With the "Include Images" option enabled, ComPDFKit Conversion SDK will extract the images from the PDF document and embed them in the corresponding pages and positions in the output file. For areas with overlapping images, ComPDFKit Conversion SDK merges these images into one and embeds it into the exact location on the corresponding page of the output file.
When the "Include Annotations" option is selected, most annotations are converted into raster images and embedded at the respective positions within your document. However, certain types of annotations, such as highlights, underlines, strikeouts, and squiggly, are converted into their respective formatting equivalents in the converted Word, PPT, and HTML documents, and are marked over the corresponding text. It is important to note that the conversion won't be 100% accurate in every instance.

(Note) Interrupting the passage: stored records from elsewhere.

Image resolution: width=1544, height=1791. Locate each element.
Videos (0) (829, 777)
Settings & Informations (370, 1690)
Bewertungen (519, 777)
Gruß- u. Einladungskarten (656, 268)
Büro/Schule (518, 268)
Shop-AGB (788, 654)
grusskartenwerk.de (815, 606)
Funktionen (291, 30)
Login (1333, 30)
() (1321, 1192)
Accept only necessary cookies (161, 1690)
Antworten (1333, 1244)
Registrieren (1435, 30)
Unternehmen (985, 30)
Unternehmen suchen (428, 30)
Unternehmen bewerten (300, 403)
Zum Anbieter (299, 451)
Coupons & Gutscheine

In the ComPDFKit Conversion SDK, the options of including image and annotation are commonly used in the following format conversion:
- PDF to Word
- PDF to Excel
- PDF to PowerPoint
- PDF to HTML
- PDF to RTF
About Text Markup Annotation
Highlight: When converting PDF to Word format keeping the highlight markups, it is important to note that Microsoft Word only supports 15 highlighter colors. To approximate the original document's appearance as closely as possible, text in the Word document will be marked with a text background color that matches the color of the original document's highlight annotation. For conversions to Microsoft PPT format, the native highlighting feature within the format is used to mark the text. In the case of converting to HTML format, a unique
<span>
tag is created for the marked text, and the background style is set to match the color of the corresponding annotation in the original document.Underlines & Squiggly: When converting PDF to Word or PPT formats keeping the underline and squiggly markups, the marked text will be marked with the same style in Microsoft Office. When converted to HTML format, the marked text will be styled to display the same effect. However, if a paragraph of text in the original document is marked by both underline and squiggly, then the text will only be marked with one type (Because squiggly is actually a type of underline in Word, PPT, and HTML formats).
Strikeout: When converting strikeout markups to Word and PowerPoint formats, the marked text will be added with a strikeout natively supported by Microsoft Office. However, in these two file formats, the color of the strikeout itself cannot be the same as that in the original PDF document because the strikeout color in Word and PPT will only change according to the color of the marked text font itself. When converted to HTML format, the same strikeout color as the original document will be displayed.
Markup annotations are not supported when converting PDF to Word in flow layout mode.
Sample
This Sample demonstrates how to use the ComPDFKit Conversion SDK to convert a PDF document to a Word document with the selected options: Include images and annotations.
options = ConvertOptions()
options.contain_image = True
options.contain_annotation = True
error_code = PDFToOffice.start_pdf_to_word("sample.pdf", "", "path/to/output", options, callback)
if error_code == ErrorCode.Success:
print("Convert success")